Source passage:
According to Next Gen Stats, the Bills got their highest quarterback pressure rate when they sent six rushers (55.6%). Buffalo was most successful when bringing four, culminating in eight quarterback hurries and snatching two of its four sacks through its quartet pressure.

Last week, Tennessee brought Adoree Jackson on a CB blitz toward Jackson. The dual-threat QB, though, channeled his inner-Derrick Henry and busted the stiff arm to evade the incoming corner and then completed a 17-yard pass to Mark Andrews. But the difference with the Bills was Jackson was pressured from his blindside with no CB blitz pick-up.

It’s always a risk or reward move to call on your CB’s to crash past the line of scrimmage. Blitzing CB’s versus Lamar and the Ravens is a greater risk because one missed tackle means a long first-down run for Jackson, the QB finding J.K Dobbins or Andrews in the flats, or a deep lob to an uncovered Marquise “Hollywood” Brown. But Frazier and head coach Sean McDermott brilliantly attacked Jackson with their defensive knights and bishops…holding the Ravens to just three points and coming away with four sacks.

Dataset excerpt:
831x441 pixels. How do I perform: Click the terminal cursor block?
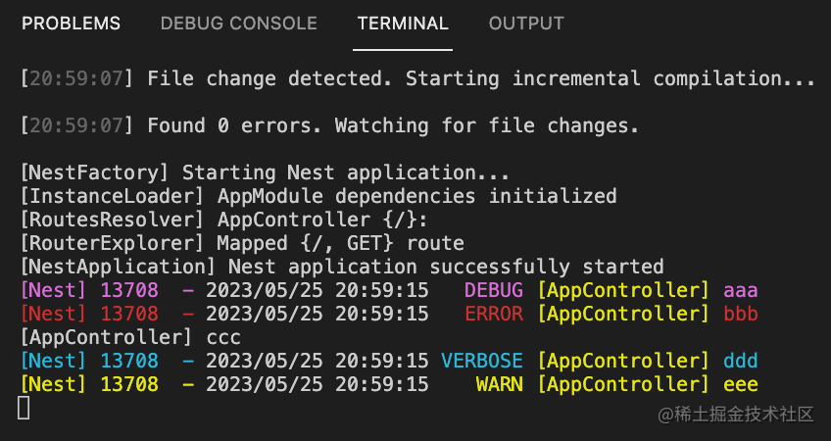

Exercise goal:
Extend the passage above on the Bills' pass rush against Lamar Jackson, picking up right after its last sentence.

Response:
Sleek ‘Reek and ‘Hennething is possible’

Zo Huddle
Photo Credit: LA Daily News

I guess on Henne given Sunday, Kansas City finds a hero outside of Patrick Mahomes.

Backup QB Chad Henne saved the defending Super Bowl champions’ title pursuit, but not without help from a familiar chess piece on the KC board: Tyreek Hill.

With less than 11:10 left in the game and the ball on the Chiefs’ own 25, the diminutive yet cat-quick Hill was one-on-one with the Browns’ top lockdown CB Denzel Ward. With Mahomes out with a concussion, Henne took the calculated risk of throwing it to the side of Cleveland’s best shutdown option – plus a defender who only allowed 38 receptions on 69 passes thrown in his direction this season.

Hill, however, hit Ward with the single move then outjumped the Brown defender for the crucial reception that placed KC near midfield. A play like that proved how unguardable ‘Reek’ really is. His speed is impregnable and despite being 5-foot-10, Hill is capable of the alley-oop basketball hop, particularly on that catch.

Then on Fourth-and-one, the Chiefs turned to Hill to holler checkmate.

Like a knight on the board, Hill appeared to execute an ‘L’ move. Except Hill runs a flat route down the right sideline and created a five-yard separation between him and the nearest defender (slot CB M.J Stewart Jr.). Head coach Andy Reid made the bold move to bypass a simple run or a QB bootleg and instead rode the Shotgun Four-Wide set with the flat to Hill.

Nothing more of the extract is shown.